Dell Technologies (NYSE:DELL) reported a sharp rise in second-quarter revenue but tempered investor enthusiasm with profit guidance that fell short of expectations, sending shares lower on Friday.
The company posted revenue of $29.78 billion, up 19% year over year, driven by booming demand for its AI servers. Adjusted earnings came in at $2.32 per share, narrowly topping Wall Street's consensus of $2.31.
Dell also lifted its full-year fiscal 2026 revenue outlook to as much as $109 billion, compared with the prior consensus of $104.59 billion, and raised its earnings forecast to a range of $9.40 to $9.55 per share from $9.38.
Also Read: Dell Poised To Ride AI Server Boom Toward Higher Sales, Long-Term Profit Growth: Analyst
For the third quarter, Dell guided earnings of $2.45 per share, below analyst expectations of $2.55, citing margin pressures from supply chain costs and aggressive pricing despite record AI growth. Third-quarter revenue is expected to be between $26.5 billion and $27.5 billion, ahead of the $26.05 billion estimate.
Wall Street was quick to parse the results.
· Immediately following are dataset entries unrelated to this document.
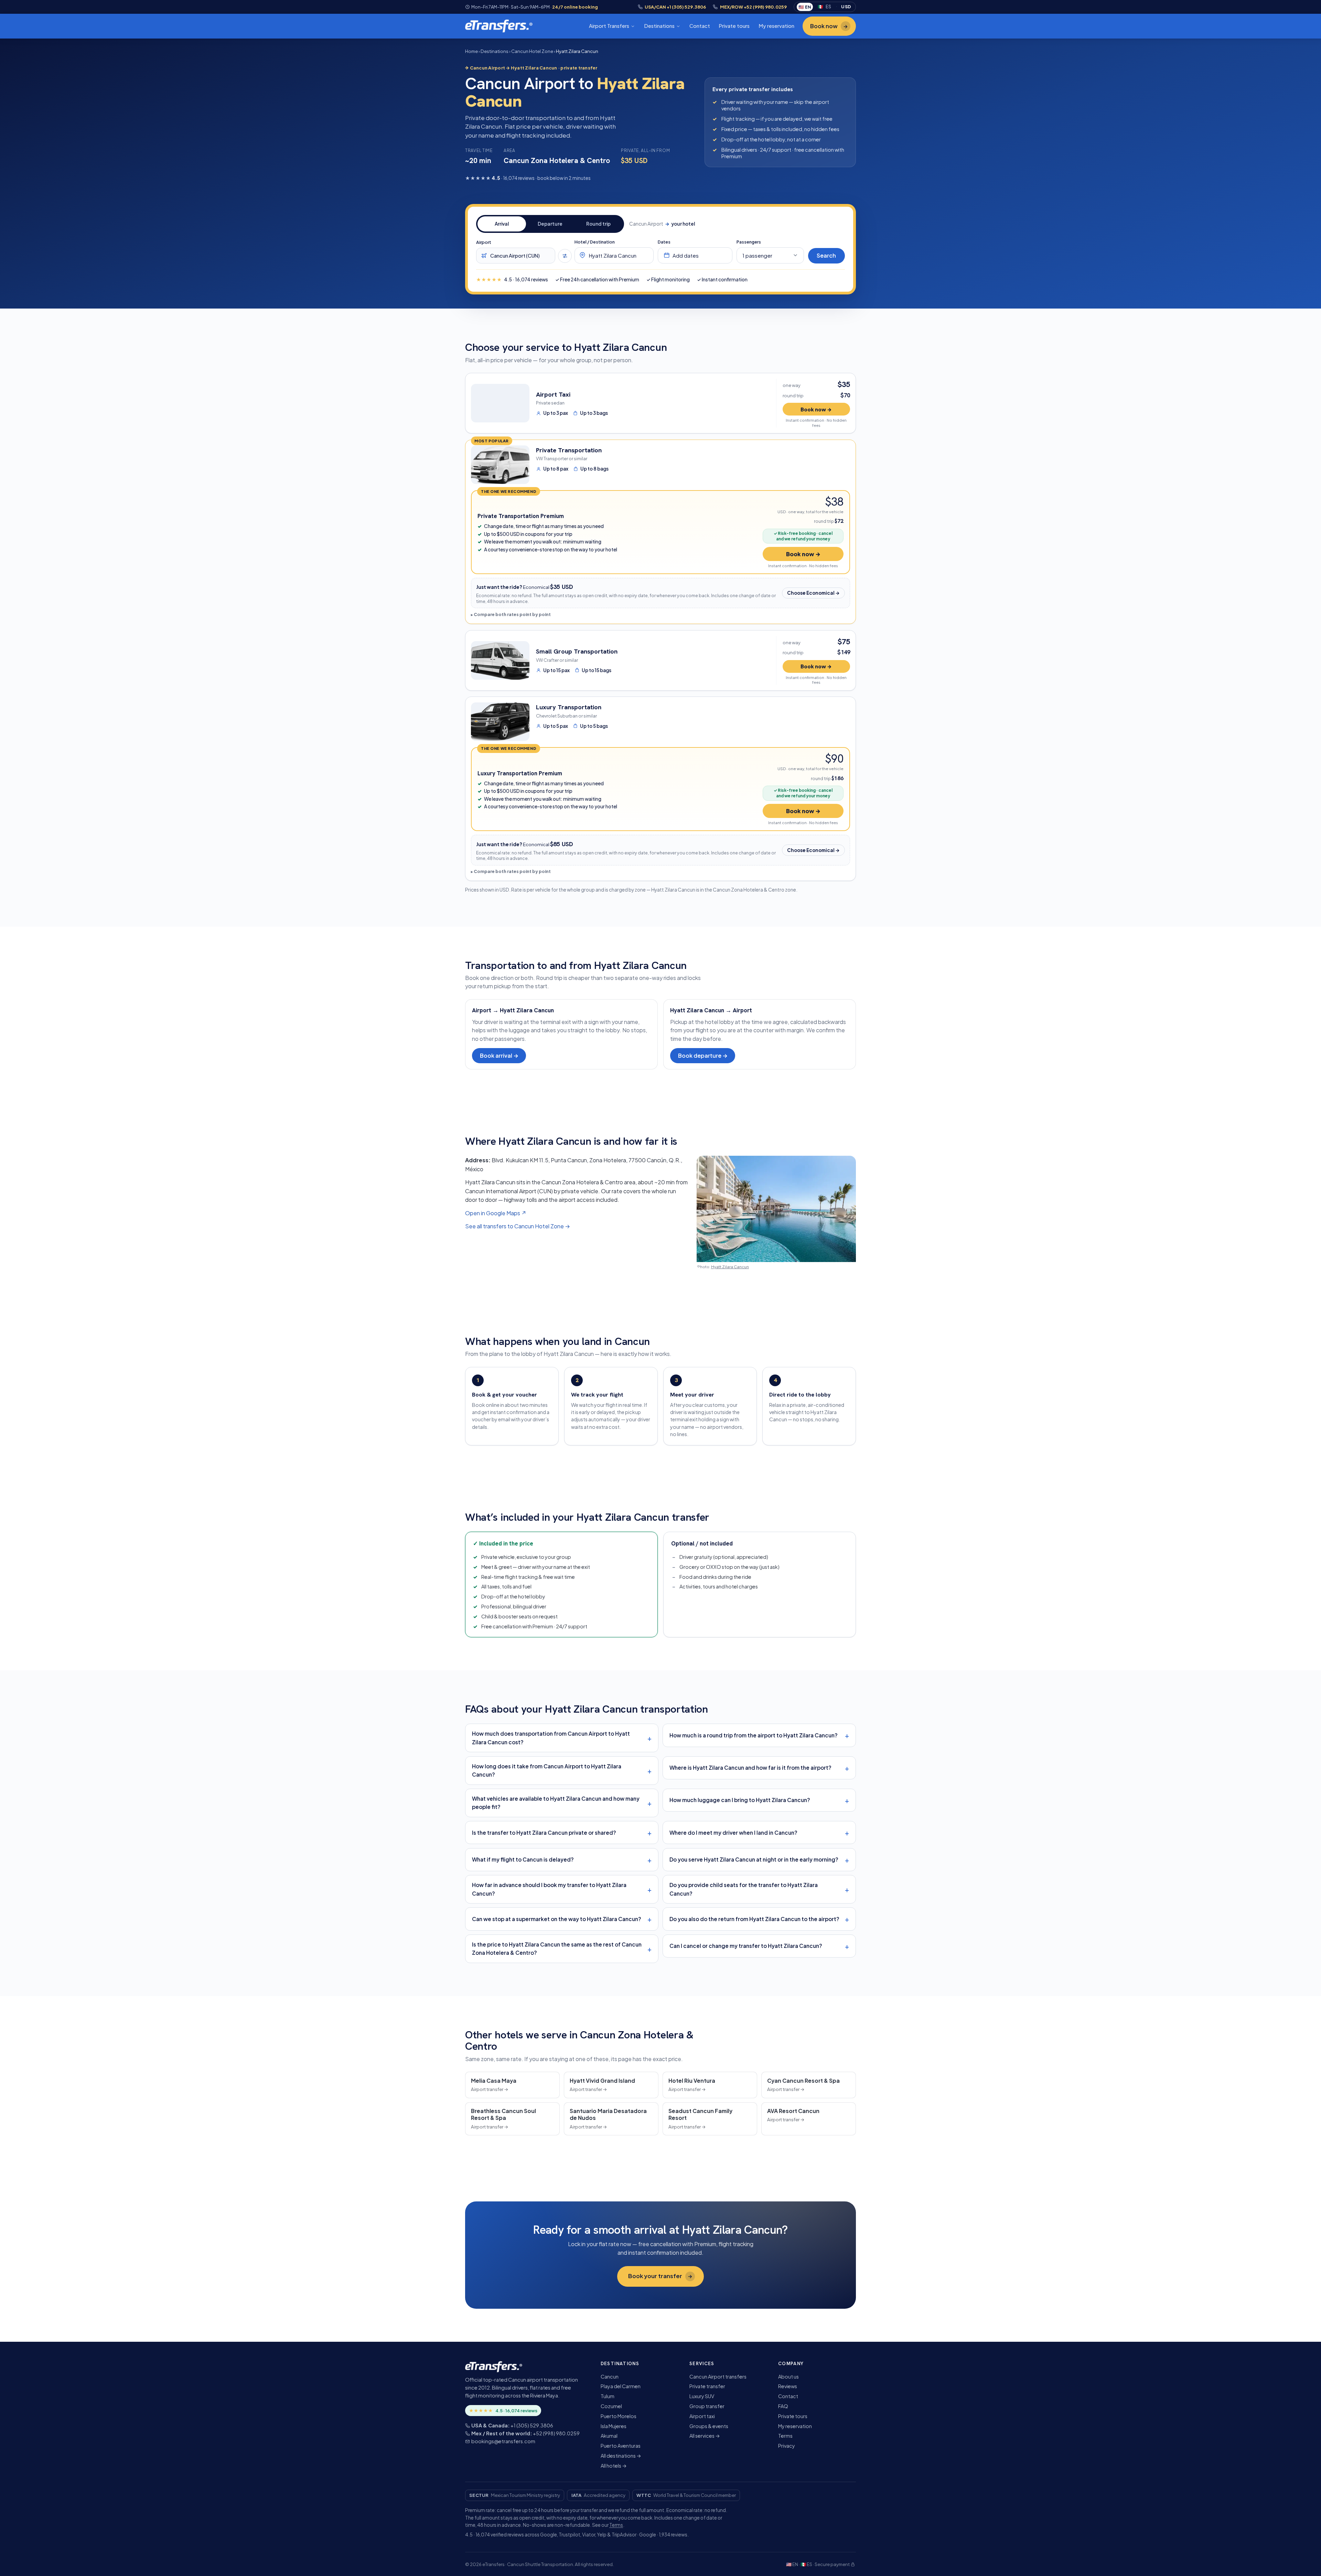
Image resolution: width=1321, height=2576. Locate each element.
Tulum (607, 2396)
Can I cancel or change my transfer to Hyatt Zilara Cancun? (745, 1945)
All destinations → (621, 2456)
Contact (699, 26)
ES (824, 6)
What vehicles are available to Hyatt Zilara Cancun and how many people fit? (556, 1802)
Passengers (749, 242)
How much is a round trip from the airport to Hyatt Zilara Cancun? (753, 1735)
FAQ (783, 2406)
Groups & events (708, 2426)
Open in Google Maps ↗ (495, 1213)
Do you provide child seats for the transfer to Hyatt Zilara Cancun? (743, 1889)
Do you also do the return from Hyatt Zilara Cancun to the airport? (754, 1919)
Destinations (659, 26)
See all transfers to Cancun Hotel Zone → (517, 1226)
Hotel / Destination (594, 242)
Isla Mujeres (613, 2426)
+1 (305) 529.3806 (532, 2425)
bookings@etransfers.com (503, 2441)
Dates (664, 242)
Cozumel (611, 2406)
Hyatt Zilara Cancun (730, 1266)
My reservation (776, 26)
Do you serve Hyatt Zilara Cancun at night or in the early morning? (753, 1859)
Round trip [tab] (598, 224)
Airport (483, 242)
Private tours (734, 26)
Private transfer (707, 2386)
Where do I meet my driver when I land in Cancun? (733, 1832)
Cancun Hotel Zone (532, 51)
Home (471, 51)
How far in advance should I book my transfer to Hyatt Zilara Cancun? (549, 1889)
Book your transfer (660, 2275)
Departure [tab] (550, 224)
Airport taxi (702, 2416)
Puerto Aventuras (621, 2446)
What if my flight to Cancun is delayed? (523, 1859)
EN (804, 7)
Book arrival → (499, 1055)
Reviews (787, 2386)
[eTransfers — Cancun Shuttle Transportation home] (499, 26)
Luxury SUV (701, 2396)
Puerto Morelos (618, 2416)
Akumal (609, 2436)
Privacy (786, 2446)
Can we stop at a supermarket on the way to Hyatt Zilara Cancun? (556, 1919)
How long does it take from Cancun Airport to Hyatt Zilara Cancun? (546, 1770)
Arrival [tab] (502, 224)
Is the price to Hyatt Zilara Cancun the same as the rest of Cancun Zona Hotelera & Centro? (557, 1948)
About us (788, 2376)
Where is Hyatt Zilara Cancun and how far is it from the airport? (750, 1767)
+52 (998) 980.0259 (556, 2433)
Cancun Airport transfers (718, 2376)
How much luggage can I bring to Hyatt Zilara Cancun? (739, 1800)
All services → (704, 2436)
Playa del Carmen (621, 2386)
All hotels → (614, 2465)
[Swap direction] (565, 256)
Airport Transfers (609, 26)
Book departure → (703, 1055)
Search (826, 255)
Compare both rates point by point (512, 614)
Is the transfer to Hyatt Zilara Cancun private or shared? (544, 1832)
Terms (785, 2436)
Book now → (816, 409)
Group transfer (706, 2406)
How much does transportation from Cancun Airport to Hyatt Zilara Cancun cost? (551, 1737)
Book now (829, 26)
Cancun (610, 2376)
JP Morgan analyst Samik Chatterjee reiterated an Overweight rating with a price forecast of $145, pointing to stronger-than-expected AI server revenue of $8.2 billion in the quarter versus his $7.2 billion estimate.
He noted Dell also booked $5.6 billion in incremental AI orders, which helped lift its fiscal 2026 revenue forecast midpoint by $4 billion to $107 billion. This growth came at the cost of margins, Chatterjee cautioned, citing supply chain inefficiencies, expedite costs, and competitive pricing to win concentrated AI server deals.
Even so, Dell raised its fiscal 2026 AI server revenue guidance to $20 billion, up from a prior outlook of at least $15 billion. Chatterjee said that strength more than offset weakness in storage, traditional server demand, and modest shortfalls in its client solutions group (CSG). The $5 billion AI upside, he added, translated into the $4 billion companywide revenue raise.
Management expects margin recovery in the second half of the fiscal year, helped by a more favorable storage mix and operational improvements. Dell projects average margins of about 10% in the back half, up from 7.4% in the first, with profits improving roughly 35% despite revenue remaining balanced across both halves.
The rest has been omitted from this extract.